Tuesday, December 27, 2022

Books: The Good Life (that is, the Nearings)

 The first book is

 
The Good Life by Scott and Helen Nearing, published in 1989. It is the single volume edition of Living the Good Life (originally published in 1954) and Continuing the Good Life (originally published in 1979). And not unlike Carla Emery's book, it is really about EVERYTHING. And we learned so much from them, a whole lot of it NOT in this book.  But this book was the start.

They were the original back-to-the-landers (in 1934). They grew food (and cooked and preserved and ate), they built their own houses, they wrote and spoke and were artists.  They traveled. Bullfrog made a film about them. They asked big hard questions and didn't give themselves a pass. Yes, in thinking about them, one of the things I really admire about them is how they didn't give themselves a pass. They were, I believe, hard to get along with. It seems to me that anyone worth their salt who is doing real stuff is likely somewhat challenging.
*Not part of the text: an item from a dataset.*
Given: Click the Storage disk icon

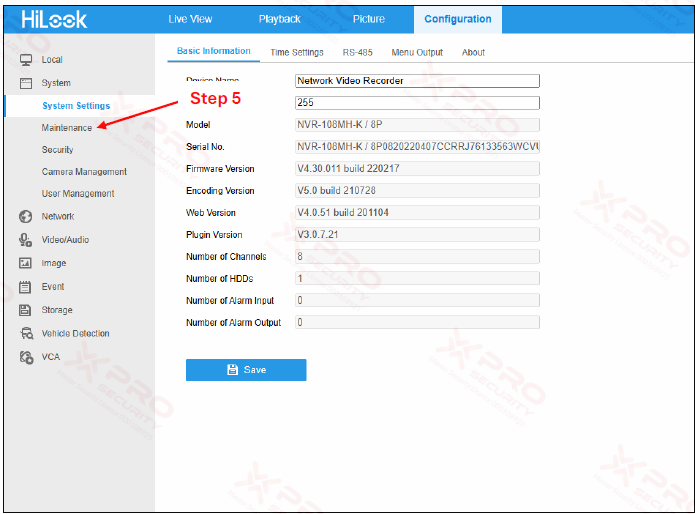Looking at the screenshot, I should click(x=26, y=310).
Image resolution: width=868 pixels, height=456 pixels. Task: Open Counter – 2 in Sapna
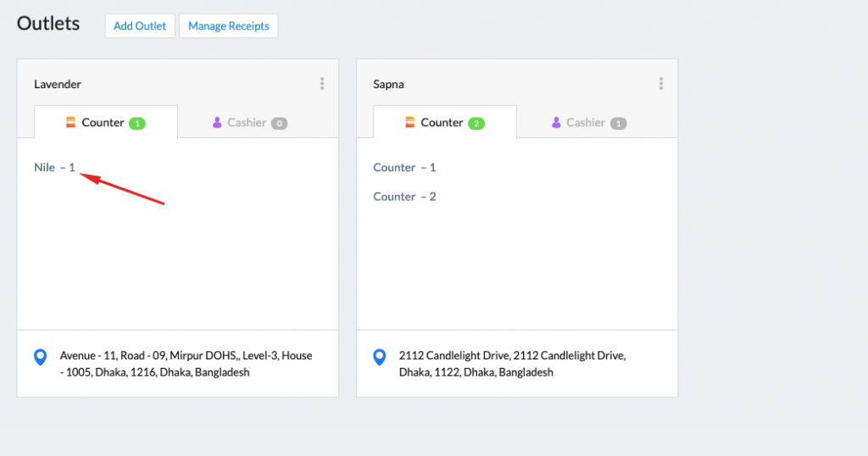[x=404, y=197]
This isn't fluffy, cushiony, comfortable work.

They were INCREDIBLY interesting people in their own rights.  He was an economist, a communist, charged with sedition for speaking out against WWI. She was a musician, a girlfriend of Krishnamurti who had traveled the world. Sometimes I think having lived a lot makes it easier to live simply because you know you aren't really giving anything up.  Your 15th trip to Disney World isn't really going to improve your life any, and certainly not anyone else's.
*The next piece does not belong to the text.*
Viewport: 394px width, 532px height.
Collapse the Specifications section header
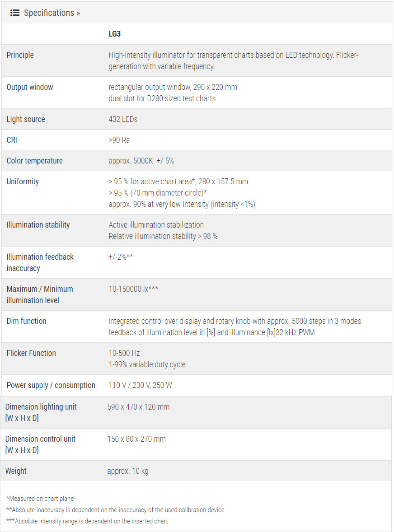[52, 13]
This was only the first book about the Nearings that we read.  We sort of made a study of them. In so many ways their contradictions make them all the more interesting, certainly less monolithic. They claimed to be vegans but actually ate a lot of dairy; they claimed to live on a "cash economy" but were rich and actually traveled quite a bit; they were "self-sufficient" but had a crews of help from people; Helen actually put Scott in a nursing home for a short while -- he didn't justdrift off happily shortly after his 100th birthday.  

The truth of the matter is that not bumping their asses financially gave them the room to ruminate on bigger questions. But it is also true that living simply means you need a whole lot less money or income to have that room.



Highly recommended further study:
Living the Good Life (Bullfrog Films)
Meanwhile, Next Door to the Good Life (Jean Hay Bright)
Free Radical (Ellen LaConte)
On Light Alone (Ellen LaConte)

and if you want more from the Nearings themselves:
Loving and Leaving the Good Life (Helen Nearing)
The Making of a Radical (Scott Nearing)
(also, visit The Good Life Center)

not on my favorites list but we have it:
The Making of a Homesteader (John Saltmarsh)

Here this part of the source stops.